A ce moment-là de l’interview, tandis que Banier continue de cabotiner
devant un journaliste en liquéfaction accélérée, je songe soudain au Portrait
de Dorian Gray d’Oscar Wilde, autre dandy au destin nettement plus difficile
(pour ceux qui ne connaîtraient pas ce livre fameux, vous trouverez un
résumé en 4 cases dans un autre livre fameux intitulé 90 livres cultes à
l’usage des personnes pressées d’Henrik Lange que je vous conseille
vivement). Deux jours plus tard, mon intuition se confirme lorsque je tombe
par hasard sur une photo de presse montrant Liliane Bettencourt penchée
vers les tirages argentiques sur papier baryté des clochards de Banier lors du
vernissage d’une de ses expositions. Sous un casque de cheveux
soigneusement laqués, son visage poudré semble particulièrement bien
conservé pour son âge - sans doute grâce à de régulières cures de
thalassothérapie en Bretagne en alternance avec quelques coups de bistouri
des meilleurs chirurgiens du pays - contrairement à ceux très abîmés des SDF
qui lui font face dans leurs cadres en bois noir sous un passe-partout
coquille d’œuf. Tout s’éclaircit. God damn it ! Il s’agit bien de l’adaptation
contemporaine du Portrait de Dorian Gray ! Naviguant dans des mondes de
plus en plus éloignés de la réalité, les riches se payent le portrait des pauvres
qui vieillissent pour eux… Dans cette perspective, François-Marie Banier
cumule les rôles de Basil Hallward et Lord Henry5, tandis que la galerie d’art
remplace aisément le grenier : rien de tel que l’hypervisibilité pour planquer
un secret, c’est le principe même de La Lettre volée7.

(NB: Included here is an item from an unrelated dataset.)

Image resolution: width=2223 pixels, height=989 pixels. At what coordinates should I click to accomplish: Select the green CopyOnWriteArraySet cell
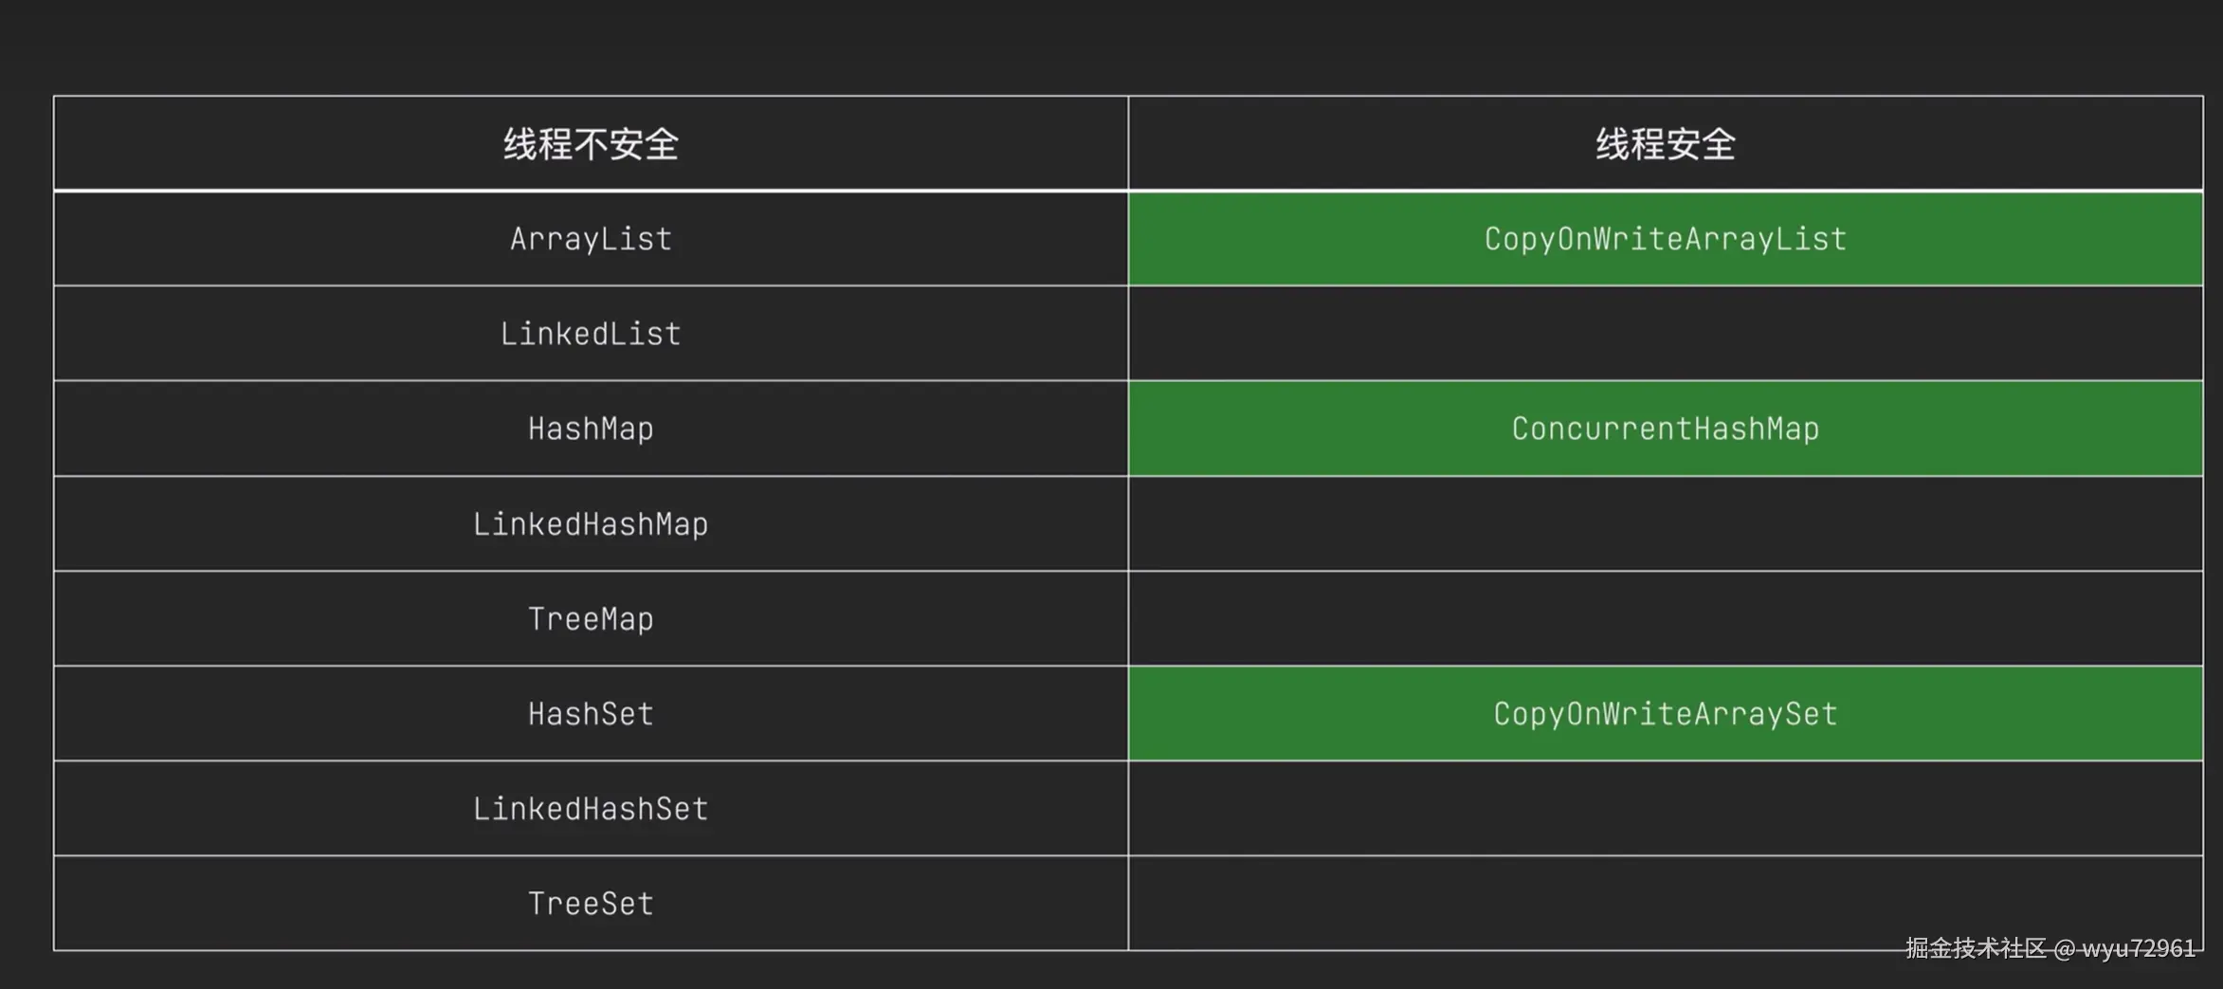(1665, 713)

Ce soir-là avant d’aller me coucher, j’ai regardé avec désarroi mon pot de
crème Plénitude-Contour des yeux qui trônait sur la tablette de la salle de
bain.
Notes :
1
Titre exprimant une prédiction assez comique, toute l’affaire Bettencourt reposant sur la possible réduction des
facultés mentales de la principale intéressée
2
Pour les autres, voici la traduction du logiciel Reverso.net qui révèle quelques accidents involontairement
poétiques : En examinant la rue de son vélomoteur, il se concentre sur des visages et des figures(chiffres) portant
les marques d'une vie avec le pouvoir(la puissance) de toucher ses émotions de visionneurs(téléspectateurs) - un
nettoyeur de la rue avec le comportement d'un guerrier mythologique héroïque, solitaire comprend pour une
promenade, des passants, des couples - tous ont vécu par des procès(essais) auxquels nous pouvons seulement
deviner.
3
Representation : cultural représentations and signifying practices, edited by Stuart Hall,1991.
4
http://sites.radiofrance.fr/franceinter/em/atelier-de/index.php?id=94378
5
Respectivement le peintre du tableau et l’ami pervers de Dorian
7
La Lettre volée. Edgar Allan Poe, 1844. Nouvelle dans laquelle un détective cherche une lettre qui a été volée
dans le boudoir royal. Après avoir épuisé toutes les solutions, le détective comprend que le criminel n’a pas
caché la lettre, mais l’a simplement posée sur son bureau. Le principe est aussi simple qu’efficace : mettre en
évidence un objet que tous croient dissimulé dans un endroit secret.